On Friday, Ambika Satkunanathan resigned from the HRCSL to contest the upcoming Parliamentary polls.With the TNA finalising its nomination lists this week, this came as a surprise for many in the party, also. While the party hierarchy believes that Ms Satkunanathan would be the ideal choice to represent the war-affected people of North in Parliament, it also caused concerns among other male politicos who are contesting from the same electoral district, considering the voting pattern of people who favour well known-influential persons.
Ms Satkunanathan is a researcher and human rights activist engaged in the field for decades prior to her appointment as one of the five members of the HRCSL in 2015. From 1998 to 2014, she functioned as Legal Consultant to the UN Office of the High Commissioner for Human Rights in Sri Lanka.
Presidential Secretariat gets involved in election process
In an unprecedented move, the Presidential Secretariat wrote to state institutions this week instructing them to send to the National Election Commission details of staff and state vehicles to be used for election purposes – though the NEC has already sent the relevant circular to respective departments weeks ago.
The circular issued by Presidential Secretary P.B. Jayasundera is titled “Collection of data relating to all officers and government vehicles to be engaged for election purposes”. It instructs that all government officers who are expected to be engaged for duties at polling stations, counting duties and government vehicles which are to be used for election purposes at the forthcoming Parliamentary polls should be sent to the Commission.

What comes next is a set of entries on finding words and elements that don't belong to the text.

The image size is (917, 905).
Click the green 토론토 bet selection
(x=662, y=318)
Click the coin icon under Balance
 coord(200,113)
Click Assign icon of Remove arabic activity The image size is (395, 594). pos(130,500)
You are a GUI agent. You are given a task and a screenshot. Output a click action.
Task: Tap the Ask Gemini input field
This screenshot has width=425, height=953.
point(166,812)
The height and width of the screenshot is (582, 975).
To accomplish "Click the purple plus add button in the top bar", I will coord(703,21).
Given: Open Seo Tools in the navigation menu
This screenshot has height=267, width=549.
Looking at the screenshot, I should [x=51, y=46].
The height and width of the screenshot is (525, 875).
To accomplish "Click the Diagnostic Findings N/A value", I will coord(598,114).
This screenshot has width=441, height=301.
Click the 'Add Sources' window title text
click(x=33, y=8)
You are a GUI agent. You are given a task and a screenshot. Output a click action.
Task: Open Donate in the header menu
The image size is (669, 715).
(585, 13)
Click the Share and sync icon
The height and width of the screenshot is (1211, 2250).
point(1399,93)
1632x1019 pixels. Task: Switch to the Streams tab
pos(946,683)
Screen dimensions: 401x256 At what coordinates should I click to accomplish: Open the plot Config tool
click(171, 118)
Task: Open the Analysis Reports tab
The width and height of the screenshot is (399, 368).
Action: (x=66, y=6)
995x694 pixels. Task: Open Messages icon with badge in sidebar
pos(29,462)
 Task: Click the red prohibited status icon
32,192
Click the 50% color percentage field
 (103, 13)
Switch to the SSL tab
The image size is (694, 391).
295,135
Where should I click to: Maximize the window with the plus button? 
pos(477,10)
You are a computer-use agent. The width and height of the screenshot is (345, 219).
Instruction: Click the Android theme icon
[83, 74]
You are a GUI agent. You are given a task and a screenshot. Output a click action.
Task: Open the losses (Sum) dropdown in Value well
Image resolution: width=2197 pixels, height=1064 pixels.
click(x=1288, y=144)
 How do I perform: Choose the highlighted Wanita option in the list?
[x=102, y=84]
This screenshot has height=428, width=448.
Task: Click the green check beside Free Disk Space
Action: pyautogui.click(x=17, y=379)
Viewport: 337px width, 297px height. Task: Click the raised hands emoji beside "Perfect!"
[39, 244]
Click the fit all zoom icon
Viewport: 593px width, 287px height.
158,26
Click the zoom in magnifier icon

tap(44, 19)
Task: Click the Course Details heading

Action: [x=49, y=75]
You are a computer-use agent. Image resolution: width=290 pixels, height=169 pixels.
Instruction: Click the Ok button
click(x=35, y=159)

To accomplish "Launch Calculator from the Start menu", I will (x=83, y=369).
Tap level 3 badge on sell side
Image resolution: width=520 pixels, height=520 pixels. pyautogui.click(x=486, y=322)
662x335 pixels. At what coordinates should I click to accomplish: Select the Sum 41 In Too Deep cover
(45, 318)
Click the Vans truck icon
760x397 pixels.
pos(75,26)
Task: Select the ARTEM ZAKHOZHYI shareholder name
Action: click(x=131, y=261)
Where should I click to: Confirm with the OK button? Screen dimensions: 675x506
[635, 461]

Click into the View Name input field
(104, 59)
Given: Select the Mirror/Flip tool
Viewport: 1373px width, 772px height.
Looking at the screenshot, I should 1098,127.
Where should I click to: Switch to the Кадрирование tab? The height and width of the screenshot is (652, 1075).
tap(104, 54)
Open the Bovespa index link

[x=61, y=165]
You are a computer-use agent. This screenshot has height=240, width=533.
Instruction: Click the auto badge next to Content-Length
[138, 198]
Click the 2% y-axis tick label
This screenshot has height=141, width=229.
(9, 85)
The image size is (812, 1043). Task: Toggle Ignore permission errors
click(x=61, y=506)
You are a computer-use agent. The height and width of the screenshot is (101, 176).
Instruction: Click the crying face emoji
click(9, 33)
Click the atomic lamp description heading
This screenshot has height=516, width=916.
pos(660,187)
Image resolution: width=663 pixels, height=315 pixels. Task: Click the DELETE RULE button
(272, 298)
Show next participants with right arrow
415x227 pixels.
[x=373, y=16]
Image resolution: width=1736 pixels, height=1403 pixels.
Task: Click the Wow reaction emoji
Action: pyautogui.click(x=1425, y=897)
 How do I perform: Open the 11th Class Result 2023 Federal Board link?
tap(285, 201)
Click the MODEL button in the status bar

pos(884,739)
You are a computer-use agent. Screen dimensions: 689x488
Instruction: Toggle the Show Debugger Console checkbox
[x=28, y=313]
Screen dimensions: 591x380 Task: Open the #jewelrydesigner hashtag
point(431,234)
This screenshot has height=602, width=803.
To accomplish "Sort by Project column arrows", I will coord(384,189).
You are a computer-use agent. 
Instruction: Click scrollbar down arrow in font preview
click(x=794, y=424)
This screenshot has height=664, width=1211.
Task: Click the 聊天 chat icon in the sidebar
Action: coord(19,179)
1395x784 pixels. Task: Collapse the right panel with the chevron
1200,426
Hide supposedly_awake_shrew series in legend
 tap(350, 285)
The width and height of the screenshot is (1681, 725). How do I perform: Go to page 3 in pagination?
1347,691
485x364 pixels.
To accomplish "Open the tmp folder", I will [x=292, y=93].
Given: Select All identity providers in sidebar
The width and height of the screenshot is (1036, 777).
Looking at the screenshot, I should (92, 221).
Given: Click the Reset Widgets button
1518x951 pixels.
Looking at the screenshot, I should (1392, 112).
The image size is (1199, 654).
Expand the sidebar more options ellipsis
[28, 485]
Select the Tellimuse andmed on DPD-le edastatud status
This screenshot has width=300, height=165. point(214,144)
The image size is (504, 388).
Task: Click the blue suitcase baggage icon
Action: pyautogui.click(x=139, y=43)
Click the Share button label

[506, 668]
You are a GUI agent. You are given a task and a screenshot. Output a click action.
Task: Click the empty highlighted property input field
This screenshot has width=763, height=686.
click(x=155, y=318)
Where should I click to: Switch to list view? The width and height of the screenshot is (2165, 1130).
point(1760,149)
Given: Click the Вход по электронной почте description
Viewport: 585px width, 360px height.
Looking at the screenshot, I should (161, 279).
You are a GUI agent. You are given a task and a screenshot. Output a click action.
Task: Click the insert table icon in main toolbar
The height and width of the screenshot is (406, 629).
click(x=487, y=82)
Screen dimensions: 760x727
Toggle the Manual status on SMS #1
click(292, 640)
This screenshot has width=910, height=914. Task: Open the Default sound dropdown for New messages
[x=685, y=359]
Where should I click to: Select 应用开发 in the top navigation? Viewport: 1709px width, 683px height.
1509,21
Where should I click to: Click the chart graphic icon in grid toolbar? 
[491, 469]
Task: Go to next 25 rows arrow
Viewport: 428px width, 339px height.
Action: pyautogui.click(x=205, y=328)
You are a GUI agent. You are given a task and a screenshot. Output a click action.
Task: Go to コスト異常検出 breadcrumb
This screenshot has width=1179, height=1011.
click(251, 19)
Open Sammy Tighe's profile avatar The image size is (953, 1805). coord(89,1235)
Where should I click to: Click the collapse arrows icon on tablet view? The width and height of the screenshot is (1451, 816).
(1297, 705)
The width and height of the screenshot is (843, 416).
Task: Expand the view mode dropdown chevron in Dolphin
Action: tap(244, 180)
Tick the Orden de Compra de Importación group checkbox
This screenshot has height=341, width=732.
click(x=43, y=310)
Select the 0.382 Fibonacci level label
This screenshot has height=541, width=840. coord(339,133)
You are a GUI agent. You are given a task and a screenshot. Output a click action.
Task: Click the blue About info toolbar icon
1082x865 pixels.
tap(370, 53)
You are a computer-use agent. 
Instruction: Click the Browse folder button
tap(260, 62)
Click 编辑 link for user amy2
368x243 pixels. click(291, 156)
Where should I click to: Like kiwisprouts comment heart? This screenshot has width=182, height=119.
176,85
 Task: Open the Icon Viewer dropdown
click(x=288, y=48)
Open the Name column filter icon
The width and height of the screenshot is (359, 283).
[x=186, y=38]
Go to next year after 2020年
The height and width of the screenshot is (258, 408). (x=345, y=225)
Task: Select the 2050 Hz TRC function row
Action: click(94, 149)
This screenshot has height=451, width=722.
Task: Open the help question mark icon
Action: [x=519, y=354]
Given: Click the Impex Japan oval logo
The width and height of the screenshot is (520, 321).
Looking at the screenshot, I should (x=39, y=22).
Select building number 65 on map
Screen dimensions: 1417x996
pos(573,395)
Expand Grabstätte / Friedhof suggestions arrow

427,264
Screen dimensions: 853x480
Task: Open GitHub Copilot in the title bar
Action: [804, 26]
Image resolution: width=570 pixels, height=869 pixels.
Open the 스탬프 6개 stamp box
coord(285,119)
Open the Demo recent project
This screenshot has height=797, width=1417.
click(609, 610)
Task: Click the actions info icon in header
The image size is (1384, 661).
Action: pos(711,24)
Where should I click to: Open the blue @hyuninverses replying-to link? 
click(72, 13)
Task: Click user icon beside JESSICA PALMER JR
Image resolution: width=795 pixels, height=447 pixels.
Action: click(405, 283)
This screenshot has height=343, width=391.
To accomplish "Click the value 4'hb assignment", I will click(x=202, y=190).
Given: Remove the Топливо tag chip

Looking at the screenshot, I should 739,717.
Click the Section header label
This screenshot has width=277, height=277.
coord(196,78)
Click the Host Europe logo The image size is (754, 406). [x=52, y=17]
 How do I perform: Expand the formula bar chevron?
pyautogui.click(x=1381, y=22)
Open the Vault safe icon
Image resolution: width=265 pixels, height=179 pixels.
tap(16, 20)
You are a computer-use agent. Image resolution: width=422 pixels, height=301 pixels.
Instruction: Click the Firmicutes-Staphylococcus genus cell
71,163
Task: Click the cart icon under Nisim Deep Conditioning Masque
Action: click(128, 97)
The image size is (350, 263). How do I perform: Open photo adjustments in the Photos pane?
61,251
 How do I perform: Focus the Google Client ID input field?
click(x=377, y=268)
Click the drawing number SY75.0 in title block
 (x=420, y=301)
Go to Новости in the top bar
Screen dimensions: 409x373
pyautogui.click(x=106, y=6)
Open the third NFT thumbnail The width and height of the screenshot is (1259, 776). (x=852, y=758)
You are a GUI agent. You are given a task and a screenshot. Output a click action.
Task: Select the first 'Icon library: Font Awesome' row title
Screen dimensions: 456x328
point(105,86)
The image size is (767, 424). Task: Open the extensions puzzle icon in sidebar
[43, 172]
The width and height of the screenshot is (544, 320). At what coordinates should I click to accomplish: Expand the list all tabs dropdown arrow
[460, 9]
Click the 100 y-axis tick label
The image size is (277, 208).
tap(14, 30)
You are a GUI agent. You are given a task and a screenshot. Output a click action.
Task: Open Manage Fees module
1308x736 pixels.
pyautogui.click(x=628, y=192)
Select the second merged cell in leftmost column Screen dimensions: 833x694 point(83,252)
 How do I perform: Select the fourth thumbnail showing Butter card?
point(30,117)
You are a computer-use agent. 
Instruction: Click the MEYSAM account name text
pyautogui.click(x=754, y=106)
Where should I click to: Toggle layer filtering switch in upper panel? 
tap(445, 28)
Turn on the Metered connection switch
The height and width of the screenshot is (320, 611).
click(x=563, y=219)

“As such you are kindly requested to take necessary steps forthwith to provide the Election Commission with the details requested as specifically instructed. As senior Government Officers, your special and personal supervision is required for this purpose and I expect your fullest cooperation for the above purposes,” the circular said.
Stressing that this was the first time where the Presidential Secretariat issued a separate circular in this regard on conducting elections, a highly placed NEC source said this move downplayed the functions of the Commission and the Commission was notified of such a circular being sent from the Presidential Secretariat.
Meanwhile, government institutions have already taken steps to compile data of government staff and vehicles to be used as per the circular issued by the Commission weeks ago. However, some senior government officials expressed concerns on why the Presidential Secretariat got itself involved in the electoral process which is solely handled by the Commission.